« Vous avez le pouvoir sur votre esprit, pas sur les événements extérieurs. Prenez-en conscience et vous trouverez la force. » Marc Aurèle
18 eme jour sur le Norte
Apres l’étape d’hier, notre brève sortie pour se restaurer, je ne bougerais plus de l’auberge. Cette ancienne gare transformée en auberge apporte tous les services pour le pèlerin. Néanmoins sa maintenance laisse à désirer et déjà beaucoup de choses sont cassés. Nous sommes dans une chambre de 4 en lits superposés. La douche est minuscule et je me contorsionne pour essayer de me laver correctement. Pas facile pour les grands en Espagne.
Ma soirée sera passée dans la salle commune à discuter, prendre le thé et dîner. J’aide les uns et les autres pour l’espagnol, pour des conseils …
C’est aussi le dernier jour pour cette jeune Šárka, tchèque qui s’en retourne chez elle avant de commencer sa vie en Ireland. On aura marché sur quelques étapes ensemble. Je lui souhaite que du bonheur.
La nuit fut agitée. Premièrement parce que mes colocataires de chambres ne sont revenus se coucher qu’à 23h; je dormais déjà. Il m’aura fallu du temps pour reprendre mon cycle mais depuis plusieurs jours, beaucoup de rêves !!! Curieux car c’est très rare chez moi.
Au petit matin, la routine est difficile, le corps est lourd et suis obligé de m’habiller dans le couloir en vrac car nos couches tard se lèvent tard également.
Après un petit déjeuner frugal, Olivier et moi s’élanceront aux premières lueurs du jour.
Ce matin, le ciel est couvert, il fait chaud et humide. Le premier tronçon se fait sur route et chemin à travers la campagne. À Po, on ne s’arrêtera pas au premier café ouvert.
S’ensuit un large tronçon dans la campagne qui aboutira sur la plage de Celoriu. On est loin des paysages d’hier.
Le chemin d’aujourd’hui se passera à l’intérieur des terres. On ne verra pas beaucoup l’océan. D’ailleurs , on ne verra pas grand chose. Il faut attendre 16 kms sans arrêt , à Nueva, pour faire une pause café.

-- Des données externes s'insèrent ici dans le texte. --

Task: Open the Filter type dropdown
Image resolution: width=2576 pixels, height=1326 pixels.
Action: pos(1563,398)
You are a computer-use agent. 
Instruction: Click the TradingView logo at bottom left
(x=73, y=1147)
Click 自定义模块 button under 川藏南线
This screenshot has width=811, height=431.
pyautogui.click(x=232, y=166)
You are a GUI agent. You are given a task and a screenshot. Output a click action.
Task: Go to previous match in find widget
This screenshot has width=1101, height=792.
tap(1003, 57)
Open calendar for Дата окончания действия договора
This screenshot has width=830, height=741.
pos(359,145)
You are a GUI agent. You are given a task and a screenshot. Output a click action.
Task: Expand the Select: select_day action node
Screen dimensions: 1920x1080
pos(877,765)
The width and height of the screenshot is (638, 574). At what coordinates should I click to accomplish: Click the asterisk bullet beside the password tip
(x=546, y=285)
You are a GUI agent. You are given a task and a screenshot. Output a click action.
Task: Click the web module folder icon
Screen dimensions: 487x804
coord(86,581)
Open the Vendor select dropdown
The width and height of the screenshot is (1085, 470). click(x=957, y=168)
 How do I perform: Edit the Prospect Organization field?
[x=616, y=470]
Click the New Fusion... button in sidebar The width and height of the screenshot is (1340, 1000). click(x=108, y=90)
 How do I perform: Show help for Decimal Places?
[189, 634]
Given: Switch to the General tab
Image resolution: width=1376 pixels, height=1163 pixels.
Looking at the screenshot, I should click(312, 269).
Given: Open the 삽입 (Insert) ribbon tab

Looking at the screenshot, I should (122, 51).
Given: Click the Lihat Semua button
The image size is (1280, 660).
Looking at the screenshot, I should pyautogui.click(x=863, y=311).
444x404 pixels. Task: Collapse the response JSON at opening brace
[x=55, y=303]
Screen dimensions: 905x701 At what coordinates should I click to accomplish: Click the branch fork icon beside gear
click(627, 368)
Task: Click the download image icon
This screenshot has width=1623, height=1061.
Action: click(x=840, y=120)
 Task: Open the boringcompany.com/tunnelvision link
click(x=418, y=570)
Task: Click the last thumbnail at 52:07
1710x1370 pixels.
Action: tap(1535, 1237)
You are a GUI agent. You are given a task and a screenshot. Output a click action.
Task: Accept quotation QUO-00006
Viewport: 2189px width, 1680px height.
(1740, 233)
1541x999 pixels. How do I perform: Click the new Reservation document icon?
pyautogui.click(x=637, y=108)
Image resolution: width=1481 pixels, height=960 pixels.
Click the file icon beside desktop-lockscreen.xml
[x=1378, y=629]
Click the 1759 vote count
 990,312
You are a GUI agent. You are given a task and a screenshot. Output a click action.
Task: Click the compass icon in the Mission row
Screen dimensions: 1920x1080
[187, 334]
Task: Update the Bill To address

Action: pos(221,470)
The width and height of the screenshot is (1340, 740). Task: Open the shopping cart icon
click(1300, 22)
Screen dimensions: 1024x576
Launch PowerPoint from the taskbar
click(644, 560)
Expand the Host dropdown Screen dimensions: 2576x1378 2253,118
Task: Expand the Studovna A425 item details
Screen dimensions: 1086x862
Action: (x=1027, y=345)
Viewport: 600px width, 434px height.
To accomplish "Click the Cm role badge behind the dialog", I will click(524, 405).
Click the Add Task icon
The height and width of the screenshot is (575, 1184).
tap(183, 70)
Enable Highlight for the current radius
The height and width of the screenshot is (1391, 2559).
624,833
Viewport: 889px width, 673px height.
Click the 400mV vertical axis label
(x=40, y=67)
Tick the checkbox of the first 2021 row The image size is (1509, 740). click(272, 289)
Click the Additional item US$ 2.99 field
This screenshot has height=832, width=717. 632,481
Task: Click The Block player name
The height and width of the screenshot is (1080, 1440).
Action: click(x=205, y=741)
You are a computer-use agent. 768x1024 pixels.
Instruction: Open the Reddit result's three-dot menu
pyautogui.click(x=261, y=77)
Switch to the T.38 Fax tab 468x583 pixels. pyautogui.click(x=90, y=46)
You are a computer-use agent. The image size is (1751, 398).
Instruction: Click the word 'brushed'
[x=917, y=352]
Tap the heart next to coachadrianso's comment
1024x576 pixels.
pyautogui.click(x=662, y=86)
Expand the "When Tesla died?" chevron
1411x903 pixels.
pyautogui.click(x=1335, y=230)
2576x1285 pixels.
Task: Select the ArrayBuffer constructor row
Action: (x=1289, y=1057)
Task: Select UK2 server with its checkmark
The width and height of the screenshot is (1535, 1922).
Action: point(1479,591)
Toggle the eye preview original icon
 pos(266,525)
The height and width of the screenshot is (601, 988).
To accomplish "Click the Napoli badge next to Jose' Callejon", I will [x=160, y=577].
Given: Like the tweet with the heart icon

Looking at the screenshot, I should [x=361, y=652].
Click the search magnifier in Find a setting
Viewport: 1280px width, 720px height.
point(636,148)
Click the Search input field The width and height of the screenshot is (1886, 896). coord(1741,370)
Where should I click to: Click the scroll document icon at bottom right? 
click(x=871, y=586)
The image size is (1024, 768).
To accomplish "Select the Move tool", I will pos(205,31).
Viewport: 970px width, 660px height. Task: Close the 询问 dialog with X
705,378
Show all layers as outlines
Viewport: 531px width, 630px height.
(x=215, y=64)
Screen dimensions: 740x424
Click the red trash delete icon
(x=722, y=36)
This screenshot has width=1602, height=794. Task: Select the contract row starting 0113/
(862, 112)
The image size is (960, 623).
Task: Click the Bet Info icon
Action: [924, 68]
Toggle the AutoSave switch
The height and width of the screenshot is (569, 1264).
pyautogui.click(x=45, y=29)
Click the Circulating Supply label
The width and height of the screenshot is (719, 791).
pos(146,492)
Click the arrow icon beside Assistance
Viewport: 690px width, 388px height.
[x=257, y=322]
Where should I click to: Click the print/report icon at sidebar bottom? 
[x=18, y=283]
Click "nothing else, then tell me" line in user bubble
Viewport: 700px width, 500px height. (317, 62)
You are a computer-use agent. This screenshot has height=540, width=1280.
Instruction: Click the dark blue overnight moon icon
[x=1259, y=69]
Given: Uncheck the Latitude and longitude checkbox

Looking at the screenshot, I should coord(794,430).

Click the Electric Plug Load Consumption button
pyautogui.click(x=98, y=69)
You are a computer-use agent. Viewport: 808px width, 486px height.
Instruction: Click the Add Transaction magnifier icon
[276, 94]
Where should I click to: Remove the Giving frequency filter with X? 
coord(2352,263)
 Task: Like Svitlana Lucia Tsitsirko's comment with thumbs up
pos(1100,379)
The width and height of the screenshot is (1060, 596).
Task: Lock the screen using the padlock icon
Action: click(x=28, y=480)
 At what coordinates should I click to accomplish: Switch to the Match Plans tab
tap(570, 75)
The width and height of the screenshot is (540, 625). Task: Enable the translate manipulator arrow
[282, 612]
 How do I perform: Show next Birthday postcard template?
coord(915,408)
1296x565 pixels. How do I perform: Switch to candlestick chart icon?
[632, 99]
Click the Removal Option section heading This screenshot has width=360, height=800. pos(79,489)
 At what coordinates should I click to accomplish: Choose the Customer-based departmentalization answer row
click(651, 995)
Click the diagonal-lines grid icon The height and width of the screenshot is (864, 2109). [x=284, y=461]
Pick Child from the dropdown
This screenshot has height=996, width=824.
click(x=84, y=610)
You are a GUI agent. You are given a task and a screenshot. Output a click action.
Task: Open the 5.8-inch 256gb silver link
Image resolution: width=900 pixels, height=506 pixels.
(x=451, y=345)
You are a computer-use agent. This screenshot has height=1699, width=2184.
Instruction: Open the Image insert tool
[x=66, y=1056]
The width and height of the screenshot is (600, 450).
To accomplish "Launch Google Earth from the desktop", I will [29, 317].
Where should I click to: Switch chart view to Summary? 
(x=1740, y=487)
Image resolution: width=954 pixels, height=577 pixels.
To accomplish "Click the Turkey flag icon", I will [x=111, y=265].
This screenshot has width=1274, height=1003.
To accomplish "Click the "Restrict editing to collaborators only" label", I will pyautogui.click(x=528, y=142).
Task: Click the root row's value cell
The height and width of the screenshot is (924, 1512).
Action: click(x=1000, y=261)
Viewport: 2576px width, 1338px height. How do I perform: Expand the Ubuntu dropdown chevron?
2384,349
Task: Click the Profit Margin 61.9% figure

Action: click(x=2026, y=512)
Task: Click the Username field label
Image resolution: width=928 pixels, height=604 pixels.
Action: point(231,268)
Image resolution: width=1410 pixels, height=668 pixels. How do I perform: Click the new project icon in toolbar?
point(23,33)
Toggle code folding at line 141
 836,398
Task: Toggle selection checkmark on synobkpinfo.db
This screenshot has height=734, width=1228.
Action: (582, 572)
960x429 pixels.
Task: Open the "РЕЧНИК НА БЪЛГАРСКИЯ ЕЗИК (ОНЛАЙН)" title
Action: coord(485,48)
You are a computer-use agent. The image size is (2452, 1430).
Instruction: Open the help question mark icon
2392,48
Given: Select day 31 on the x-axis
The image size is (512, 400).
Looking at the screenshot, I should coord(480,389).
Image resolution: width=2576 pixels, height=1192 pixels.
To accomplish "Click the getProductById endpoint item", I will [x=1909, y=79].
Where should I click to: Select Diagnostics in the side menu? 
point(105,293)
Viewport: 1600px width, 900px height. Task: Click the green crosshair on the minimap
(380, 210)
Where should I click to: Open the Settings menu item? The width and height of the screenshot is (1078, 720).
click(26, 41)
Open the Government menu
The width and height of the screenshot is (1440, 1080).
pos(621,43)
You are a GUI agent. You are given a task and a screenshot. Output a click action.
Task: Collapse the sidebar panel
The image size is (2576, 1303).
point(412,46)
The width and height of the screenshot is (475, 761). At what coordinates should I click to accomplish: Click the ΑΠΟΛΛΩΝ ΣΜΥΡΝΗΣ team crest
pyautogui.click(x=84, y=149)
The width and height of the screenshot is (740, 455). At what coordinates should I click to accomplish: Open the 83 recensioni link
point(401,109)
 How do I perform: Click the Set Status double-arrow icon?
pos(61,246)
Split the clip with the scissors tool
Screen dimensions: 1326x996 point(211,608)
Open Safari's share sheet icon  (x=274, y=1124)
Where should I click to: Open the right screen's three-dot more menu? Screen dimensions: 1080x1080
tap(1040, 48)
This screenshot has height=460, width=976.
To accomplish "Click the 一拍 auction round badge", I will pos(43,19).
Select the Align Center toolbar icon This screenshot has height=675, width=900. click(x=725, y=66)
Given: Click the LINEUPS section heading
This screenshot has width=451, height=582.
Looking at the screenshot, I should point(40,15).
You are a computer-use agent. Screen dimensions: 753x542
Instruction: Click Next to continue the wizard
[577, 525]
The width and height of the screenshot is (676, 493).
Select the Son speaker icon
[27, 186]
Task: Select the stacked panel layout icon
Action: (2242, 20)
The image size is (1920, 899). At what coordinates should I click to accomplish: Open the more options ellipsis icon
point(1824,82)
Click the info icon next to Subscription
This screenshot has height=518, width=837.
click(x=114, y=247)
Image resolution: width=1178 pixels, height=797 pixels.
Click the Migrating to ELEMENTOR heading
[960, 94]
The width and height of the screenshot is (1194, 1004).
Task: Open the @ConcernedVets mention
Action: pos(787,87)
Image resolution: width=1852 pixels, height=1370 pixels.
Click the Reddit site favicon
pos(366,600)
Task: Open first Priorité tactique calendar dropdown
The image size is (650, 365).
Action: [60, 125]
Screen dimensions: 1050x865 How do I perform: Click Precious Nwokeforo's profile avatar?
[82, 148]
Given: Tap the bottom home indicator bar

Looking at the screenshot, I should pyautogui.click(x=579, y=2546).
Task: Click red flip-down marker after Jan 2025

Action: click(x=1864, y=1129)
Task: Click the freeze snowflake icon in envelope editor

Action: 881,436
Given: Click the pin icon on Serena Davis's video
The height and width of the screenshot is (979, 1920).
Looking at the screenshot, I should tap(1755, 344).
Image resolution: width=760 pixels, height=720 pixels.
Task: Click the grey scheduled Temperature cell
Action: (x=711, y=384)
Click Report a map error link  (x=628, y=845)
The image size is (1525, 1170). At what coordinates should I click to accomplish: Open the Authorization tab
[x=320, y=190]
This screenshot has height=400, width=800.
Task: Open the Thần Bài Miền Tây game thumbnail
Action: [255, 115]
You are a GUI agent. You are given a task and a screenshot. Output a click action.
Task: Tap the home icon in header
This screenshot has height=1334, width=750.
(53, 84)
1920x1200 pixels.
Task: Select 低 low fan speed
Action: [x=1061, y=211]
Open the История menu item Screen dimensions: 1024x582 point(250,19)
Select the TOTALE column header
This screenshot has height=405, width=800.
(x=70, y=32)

On y retrouvera notre jeune allemand Johny et John notre américain du Wisconsin, que j’avais aidé pour des réservations en espagnole. Pause bienvenue car les pieds commençaient à souffrir.
Après cette pause on reprend les chemins de campagne. On fera la connaissance de José Maria Garcia, agriculteur d’avocat qui a vécu au Costa Rica et Venezuela. Âgé de 72 ans, il me branche politique et demande mon opinion sur Sanchez ! J’aime ce genre de tranche de vie.
L’approche de notre destination est assez monotone alors le train est rapide pour arriver. Cette allure nous permet d’arriver tôt. Une petite halte en ville pour savoir si Sylvie notre hébergeur, peut nous recevoir.
Feu vert. Une dame très gentille qui loue des appartements touristiques aux pèlerins quand ceux ci sont vides. On a donc pour nous deux un appartement complet. On est chanceux car il n’est pas facile de se loger ici.
On pose nos sacs et comme hier, un bon repas aux saveurs asturiennes, quelques courses puis ce sera le routine. Oliver dort déjà pendant que j’écris ces lignes.
Voilà pour cette étape qui peut paraître monotone au regard d’hier. Néanmoins cela a permis beaucoup d’échanges avec Olivier.
Demain, on commence l’approche de Gijon.